Top of Data supplied
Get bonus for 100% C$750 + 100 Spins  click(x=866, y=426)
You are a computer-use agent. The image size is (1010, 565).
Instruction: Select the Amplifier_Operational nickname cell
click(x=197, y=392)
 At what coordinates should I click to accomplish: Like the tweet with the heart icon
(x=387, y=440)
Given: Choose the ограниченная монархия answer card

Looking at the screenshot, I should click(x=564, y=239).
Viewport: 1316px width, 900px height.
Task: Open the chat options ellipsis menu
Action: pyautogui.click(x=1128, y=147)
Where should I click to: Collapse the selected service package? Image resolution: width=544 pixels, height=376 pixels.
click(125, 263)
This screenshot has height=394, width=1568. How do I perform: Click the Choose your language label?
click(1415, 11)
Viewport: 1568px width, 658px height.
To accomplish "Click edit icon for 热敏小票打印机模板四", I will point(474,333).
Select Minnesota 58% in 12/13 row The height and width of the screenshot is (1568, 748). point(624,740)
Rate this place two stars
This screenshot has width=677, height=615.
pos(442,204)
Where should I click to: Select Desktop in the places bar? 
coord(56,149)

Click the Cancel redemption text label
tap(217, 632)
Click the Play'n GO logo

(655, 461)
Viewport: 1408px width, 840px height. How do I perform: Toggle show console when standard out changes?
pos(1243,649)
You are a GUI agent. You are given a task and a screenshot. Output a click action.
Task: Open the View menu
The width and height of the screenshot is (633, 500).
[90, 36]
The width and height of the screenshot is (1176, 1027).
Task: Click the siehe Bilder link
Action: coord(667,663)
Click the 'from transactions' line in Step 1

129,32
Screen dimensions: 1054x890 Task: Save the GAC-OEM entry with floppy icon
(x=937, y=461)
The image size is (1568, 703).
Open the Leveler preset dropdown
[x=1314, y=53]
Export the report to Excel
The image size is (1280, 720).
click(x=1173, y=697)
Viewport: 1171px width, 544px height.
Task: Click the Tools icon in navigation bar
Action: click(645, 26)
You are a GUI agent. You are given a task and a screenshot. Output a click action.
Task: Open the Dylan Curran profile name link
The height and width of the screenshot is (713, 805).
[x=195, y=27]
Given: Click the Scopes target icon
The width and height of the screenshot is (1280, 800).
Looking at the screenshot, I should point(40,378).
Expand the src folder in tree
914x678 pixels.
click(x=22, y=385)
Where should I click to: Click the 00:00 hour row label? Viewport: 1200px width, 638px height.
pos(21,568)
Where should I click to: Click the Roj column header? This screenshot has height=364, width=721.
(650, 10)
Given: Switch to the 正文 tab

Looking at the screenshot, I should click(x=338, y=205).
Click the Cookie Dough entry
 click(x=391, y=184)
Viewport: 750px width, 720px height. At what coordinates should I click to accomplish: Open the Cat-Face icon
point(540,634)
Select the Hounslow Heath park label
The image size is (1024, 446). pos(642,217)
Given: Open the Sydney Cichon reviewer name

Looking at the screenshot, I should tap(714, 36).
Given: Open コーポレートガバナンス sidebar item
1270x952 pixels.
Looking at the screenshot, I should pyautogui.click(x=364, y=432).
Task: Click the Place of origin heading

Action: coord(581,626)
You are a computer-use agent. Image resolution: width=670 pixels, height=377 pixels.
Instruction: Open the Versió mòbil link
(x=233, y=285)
Bottom of Data supplied
Among the records above, find the lines where the word "agent" appears and copy them.

You are a computer-use agent. The image size is (1010, 565).
You are a GUI agent. You are given a task and a screenshot. Output a click action.
You are a GUI agent. You are given a task and a screenshot. Output a click action.
You are a computer-use agent. Image resolution: width=670 pixels, height=377 pixels.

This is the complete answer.